An estimated half a million children with disabilities live in Viet Nam. These children face significant challenges in their daily lives and multiple forms of discrimination, which leads to exclusion from society and school. While every child has the right to an education, attitudes towards children with disabilities as well as a lack of understanding of their needs compound the challenges they face in claiming this right. With access to school a primary issue, of equal concern is the inability of the education system to ensure quality education for children with disabilities.
Inclusive Education for Children with Disabilities
UNICEF works to ensure children and adolescents with disabilities in Viet Nam can access and benefit from inclusive education.
Too many children with disabilities remain out of the classroom, especially at primary or secondary school ages.
Today, such children still face a number of barriers that leave inclusive education out of reach, in particular the lack of specialized school facilities and training for teachers and inconsistencies in the definitions of children with disabilities within different sectors. Together, they mean too many children with disabilities remain out of the classroom, fail to complete primary or secondary school and claim their rights to a meaningful education.
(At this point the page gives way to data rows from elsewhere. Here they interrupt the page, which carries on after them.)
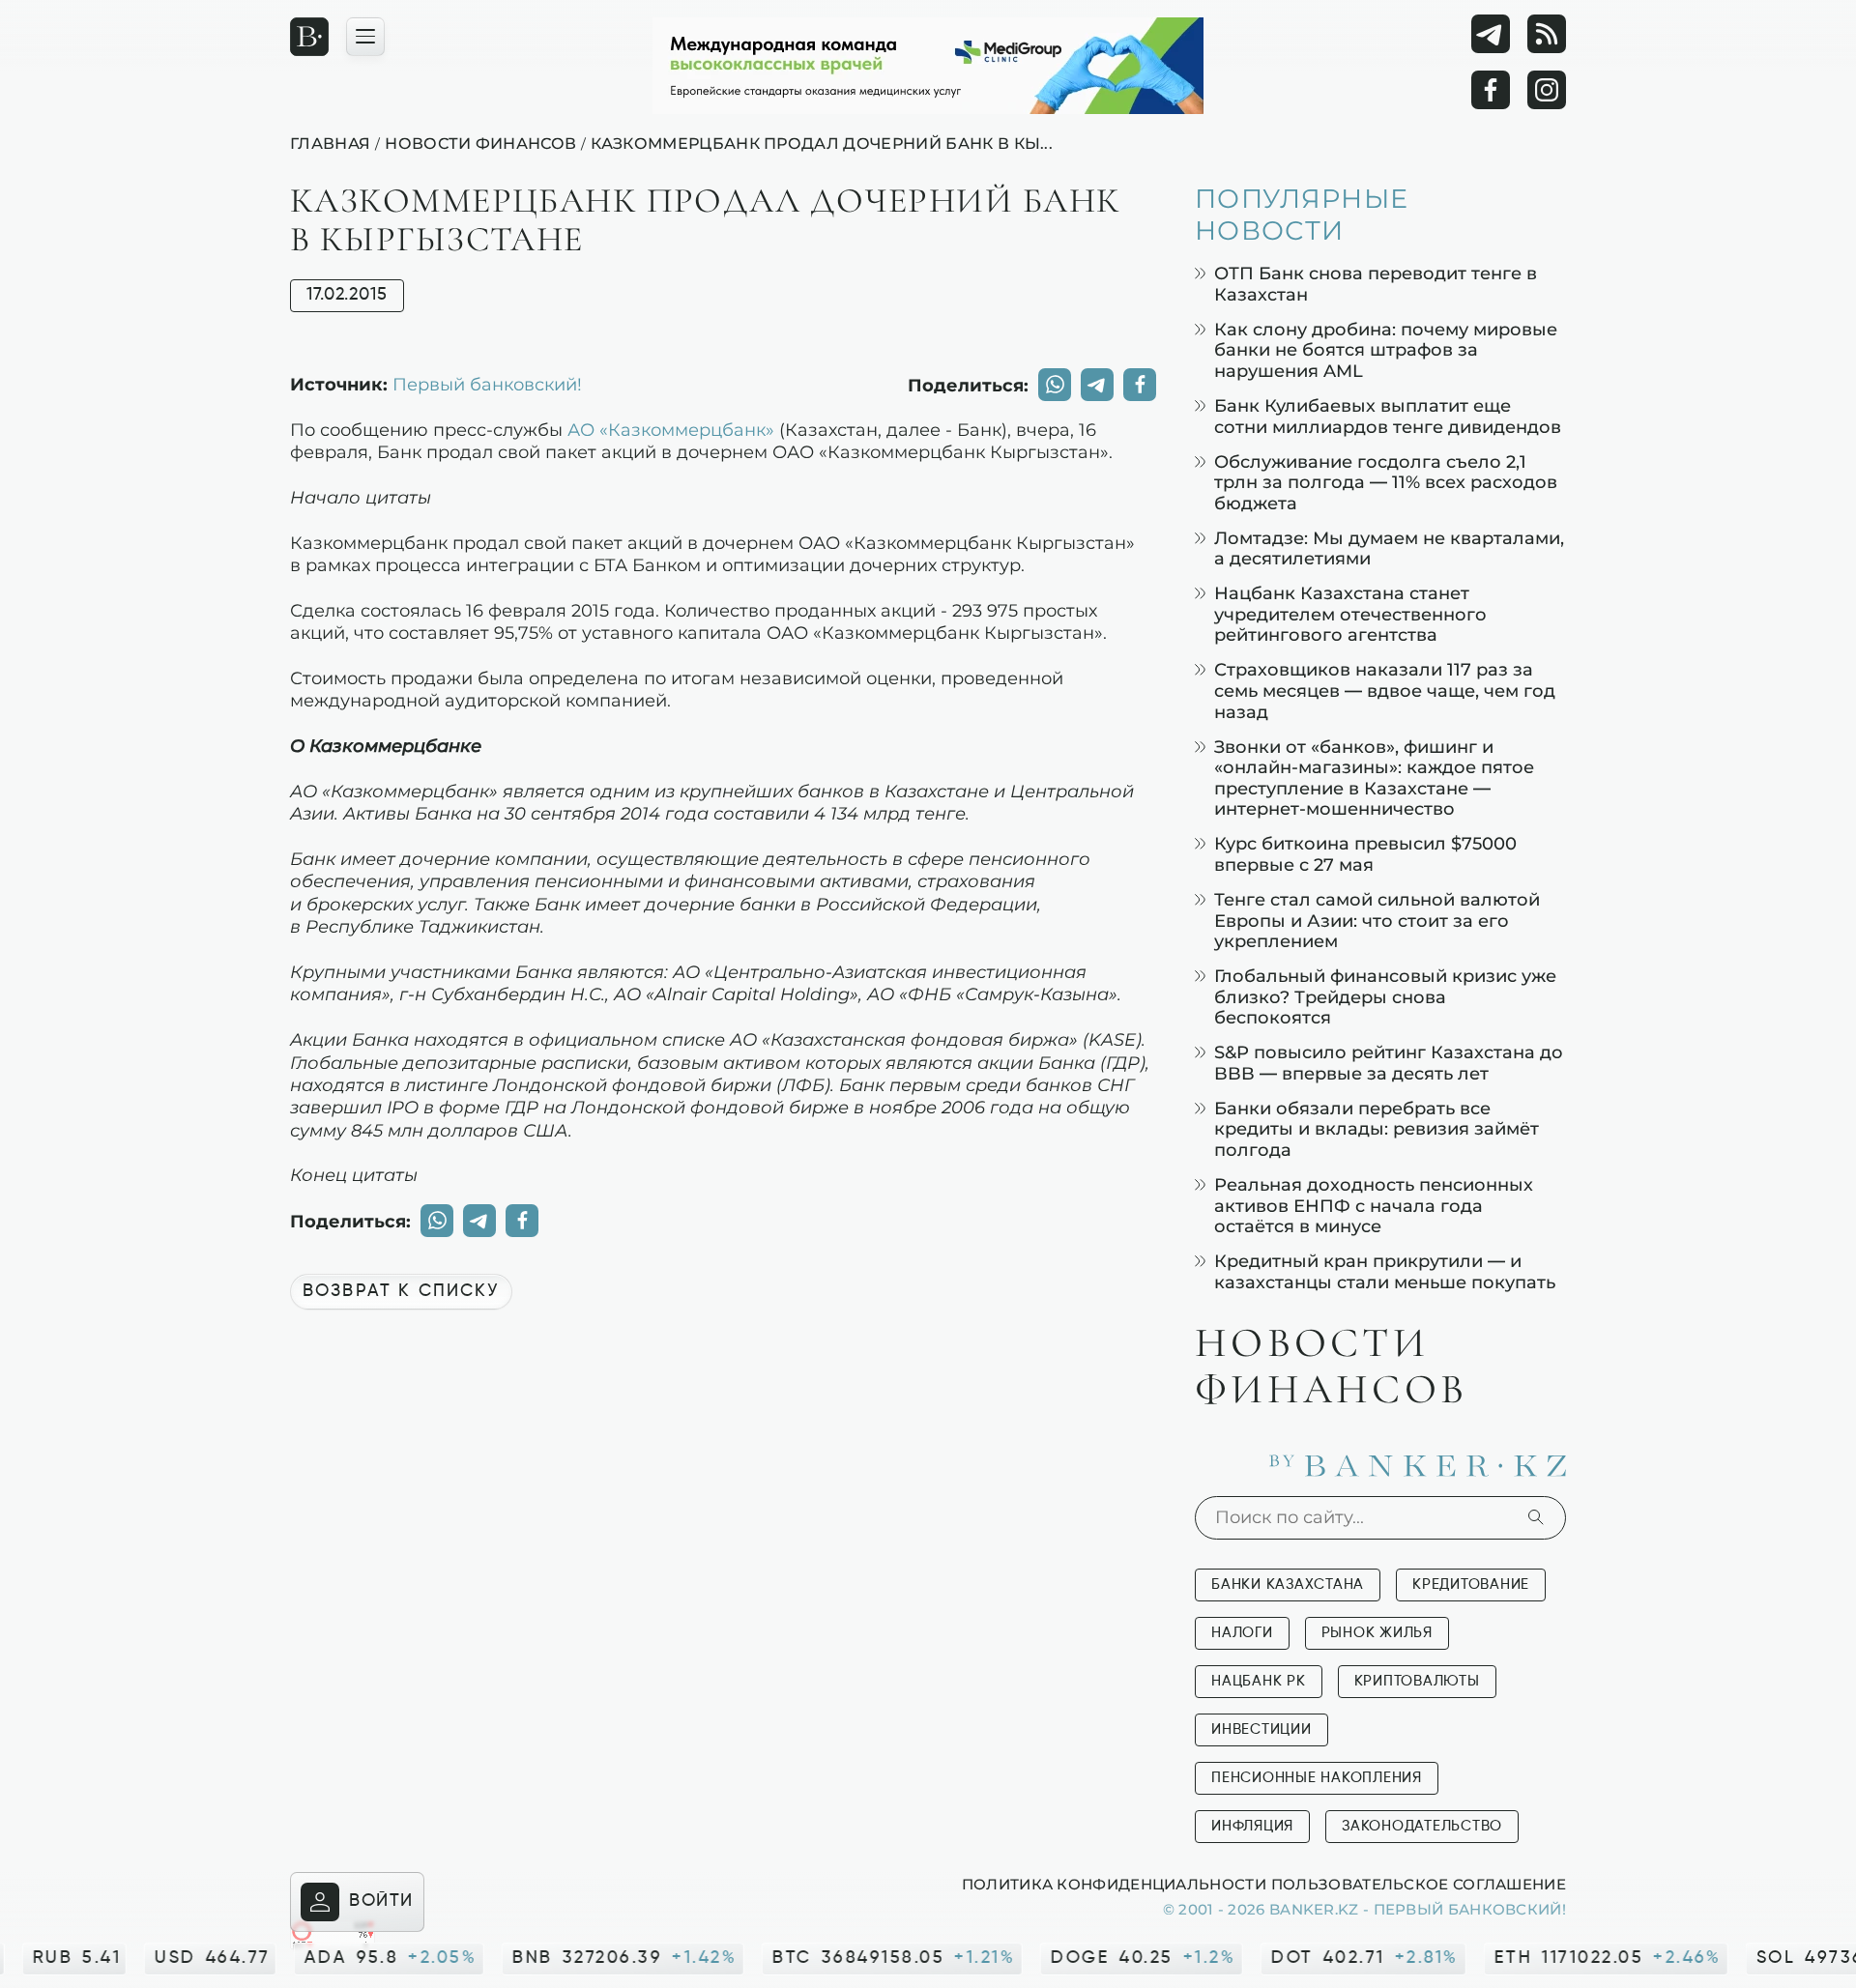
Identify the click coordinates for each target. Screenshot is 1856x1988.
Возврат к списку (401, 1291)
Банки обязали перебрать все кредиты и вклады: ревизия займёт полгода (1376, 1129)
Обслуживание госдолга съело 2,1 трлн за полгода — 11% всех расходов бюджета (1385, 482)
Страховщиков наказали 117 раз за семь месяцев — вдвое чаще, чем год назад (1384, 690)
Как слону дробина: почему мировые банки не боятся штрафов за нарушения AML (1385, 350)
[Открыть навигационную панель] (365, 36)
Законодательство (1422, 1826)
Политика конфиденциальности (1114, 1883)
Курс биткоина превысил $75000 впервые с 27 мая (1365, 854)
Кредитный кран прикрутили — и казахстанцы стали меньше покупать (1384, 1271)
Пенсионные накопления (1316, 1778)
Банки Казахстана (1287, 1584)
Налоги (1242, 1633)
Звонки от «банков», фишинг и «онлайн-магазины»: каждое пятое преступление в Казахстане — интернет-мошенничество (1374, 778)
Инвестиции (1261, 1729)
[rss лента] (1546, 33)
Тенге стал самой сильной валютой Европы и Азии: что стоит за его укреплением (1377, 920)
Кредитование (1470, 1584)
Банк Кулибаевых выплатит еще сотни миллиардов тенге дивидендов (1387, 416)
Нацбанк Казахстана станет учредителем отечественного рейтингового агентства (1350, 614)
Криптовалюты (1417, 1681)
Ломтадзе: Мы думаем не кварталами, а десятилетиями (1389, 548)
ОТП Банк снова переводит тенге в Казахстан (1375, 283)
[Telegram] (1490, 33)
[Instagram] (1546, 90)
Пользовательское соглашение (1418, 1883)
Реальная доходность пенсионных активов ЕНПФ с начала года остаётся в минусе (1373, 1205)
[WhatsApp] (1054, 384)
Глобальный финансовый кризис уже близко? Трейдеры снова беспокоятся (1385, 996)
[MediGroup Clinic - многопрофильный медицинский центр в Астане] (928, 65)
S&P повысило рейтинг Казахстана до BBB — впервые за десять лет (1388, 1062)
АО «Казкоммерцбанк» (670, 429)
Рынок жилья (1377, 1633)
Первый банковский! (487, 383)
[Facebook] (1490, 90)
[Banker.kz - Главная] (309, 36)
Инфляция (1252, 1826)
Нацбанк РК (1258, 1681)
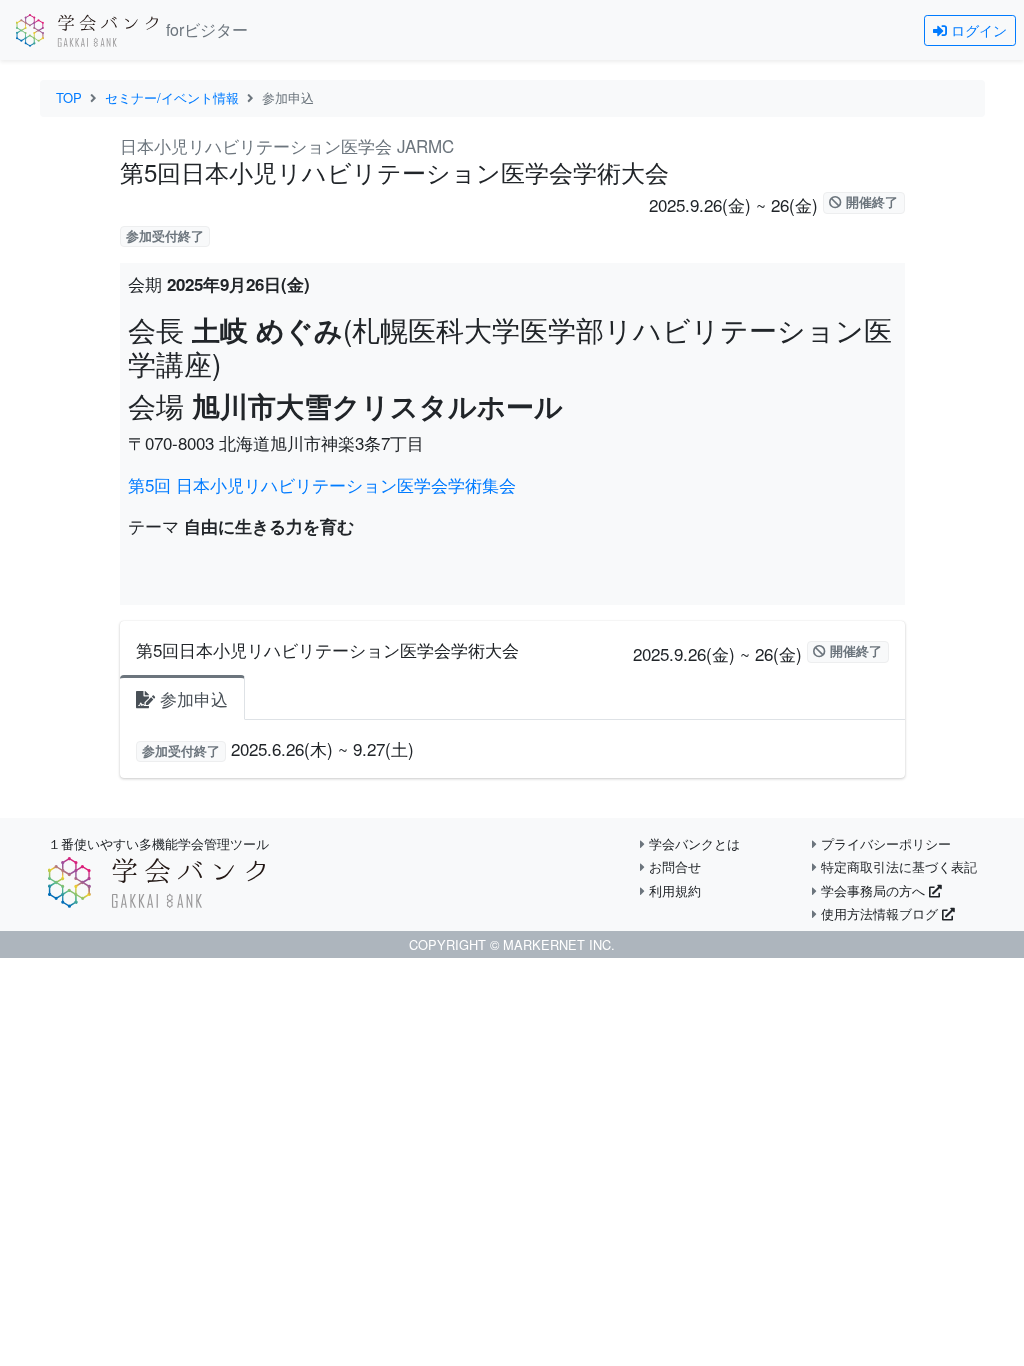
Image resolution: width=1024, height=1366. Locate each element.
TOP (69, 97)
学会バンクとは (692, 843)
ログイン (977, 30)
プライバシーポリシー (884, 843)
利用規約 (673, 890)
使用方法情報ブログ (879, 913)
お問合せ (673, 866)
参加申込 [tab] (191, 698)
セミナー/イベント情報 (172, 97)
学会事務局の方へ (873, 890)
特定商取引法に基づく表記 (897, 866)
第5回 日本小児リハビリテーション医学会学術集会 (322, 484)
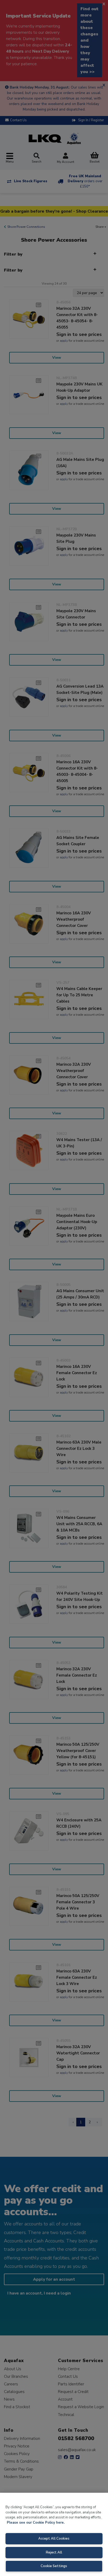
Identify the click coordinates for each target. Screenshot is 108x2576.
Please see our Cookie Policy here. (35, 2522)
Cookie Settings (54, 2566)
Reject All (54, 2552)
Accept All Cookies (53, 2538)
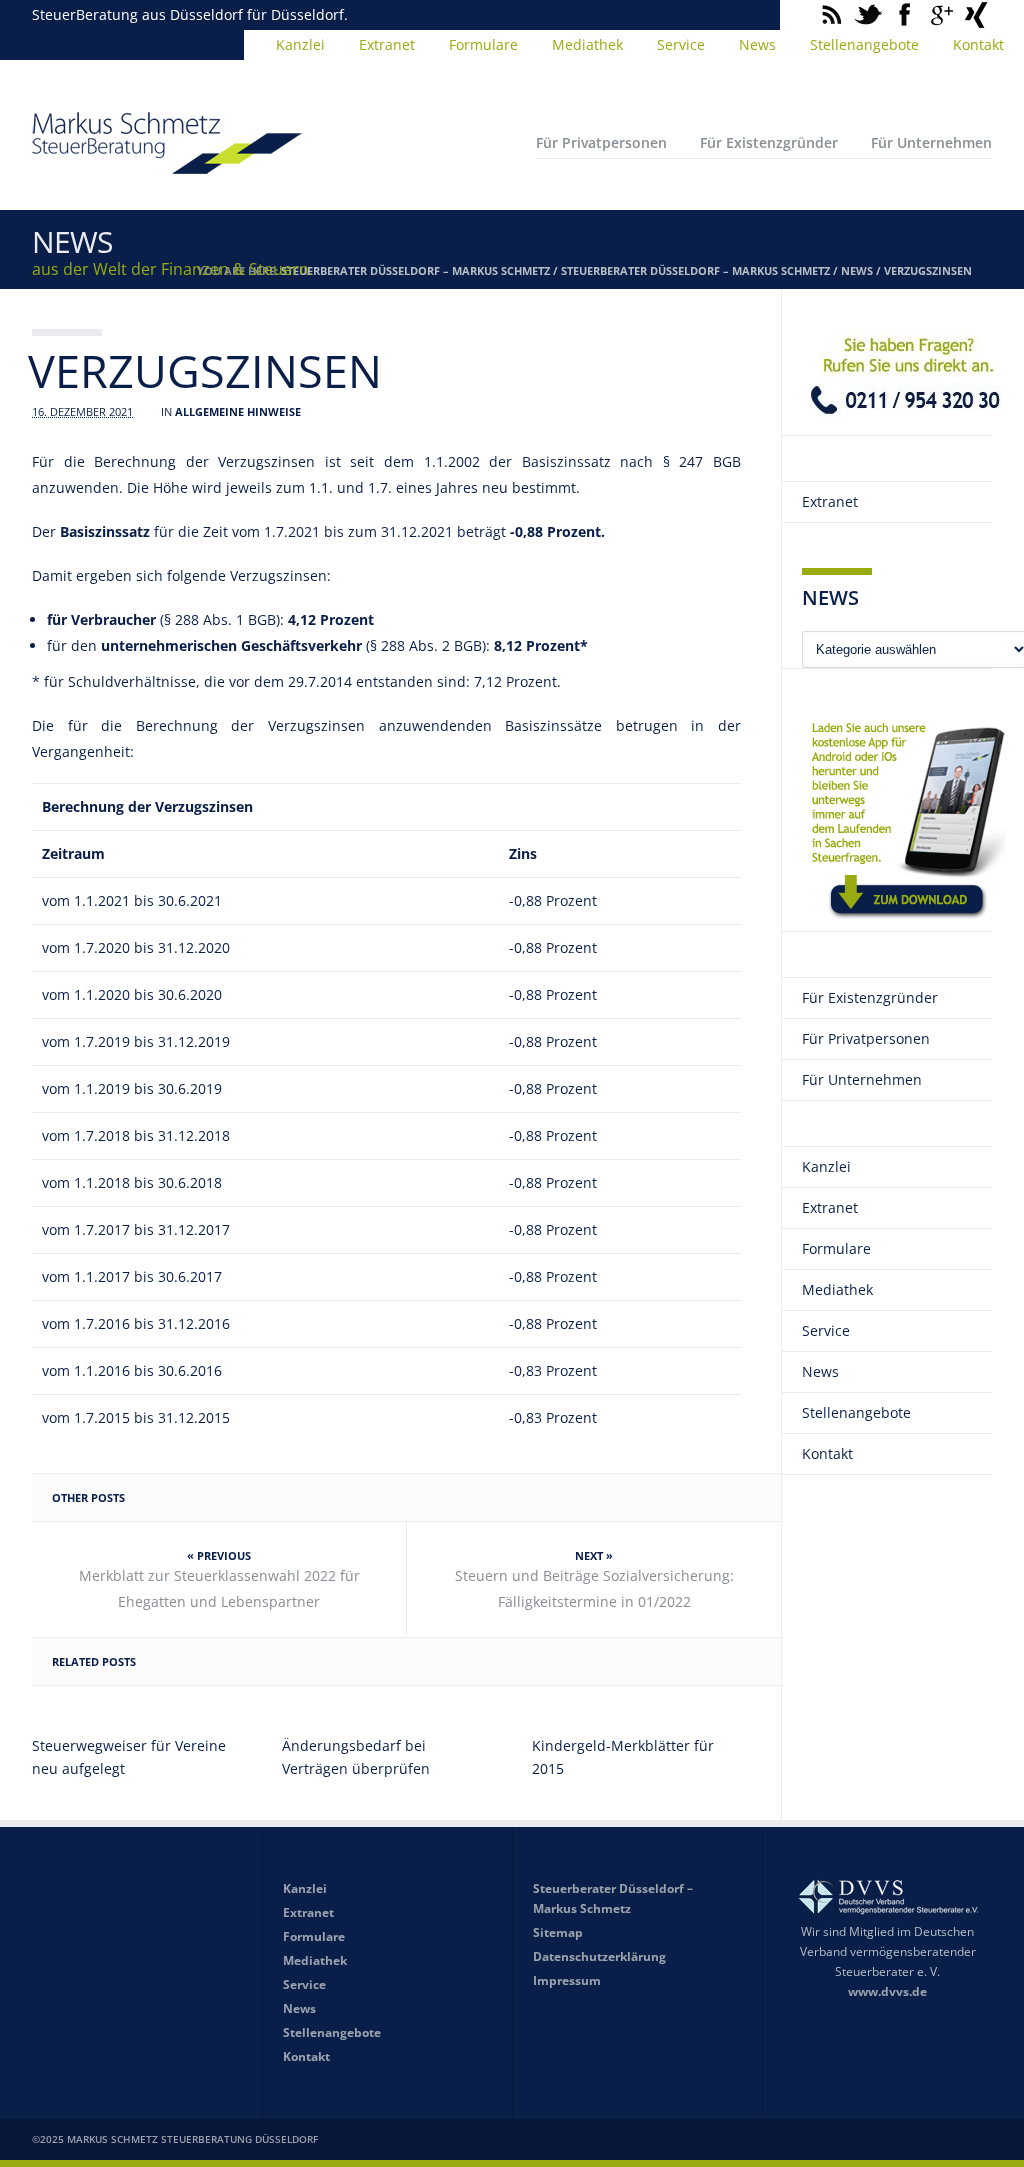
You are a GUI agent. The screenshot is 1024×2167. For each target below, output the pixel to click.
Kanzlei (300, 44)
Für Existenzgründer (769, 142)
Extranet (387, 44)
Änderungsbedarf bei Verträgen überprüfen (356, 1757)
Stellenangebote (864, 44)
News (757, 44)
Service (681, 44)
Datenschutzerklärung (599, 1956)
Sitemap (558, 1932)
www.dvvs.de (887, 1991)
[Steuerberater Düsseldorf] (167, 165)
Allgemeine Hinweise (238, 411)
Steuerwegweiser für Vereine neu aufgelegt (129, 1757)
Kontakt (978, 44)
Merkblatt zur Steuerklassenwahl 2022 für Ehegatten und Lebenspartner (219, 1588)
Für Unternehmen (931, 142)
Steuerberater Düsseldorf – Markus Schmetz (415, 270)
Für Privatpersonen (601, 142)
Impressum (567, 1980)
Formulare (483, 44)
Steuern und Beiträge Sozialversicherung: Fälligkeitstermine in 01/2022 (594, 1588)
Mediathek (587, 44)
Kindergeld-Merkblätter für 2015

UNICEF believes every child, regardless of disability, in Viet Nam has the right to attend a school that fully nurtures their potential to learn within their own communities. To ensure quality and inclusive education for children with disabilities, we work with government and partners to achieve this through child-centred, rights- and equity-based approaches. Research shows that inclusive education can lead to better learning outcomes for all children, not just children with disabilities. Inclusive education promotes tolerance and enables social cohesion as it fosters a cohesive social culture and promotes equal participation in society.
No exceptions and no child is left behind.
In Viet Nam, we champion inclusive education for children with disabilities through providing technical support, promoting accessible and inclusive learning spaces, teacher training and online capacity building, taking a multi-sectoral approach to break down barriers, facilitating community involvement, tracking enrollment and collecting data for evidence building and progress monitoring.
A key focus is bridging knowledge gaps in childhood disability and collaborating closely with the education sector for an improved package of services for children with disabilities to scale-up. Importantly, we also work to ensure issues related to children with disabilities are prioritized in the government’s agenda and reflected in resource allocation. Synergized, these factors will elevate the readiness of students, teachers, schools, parents and communities to unclock the door to inclusive education for children with disabilities.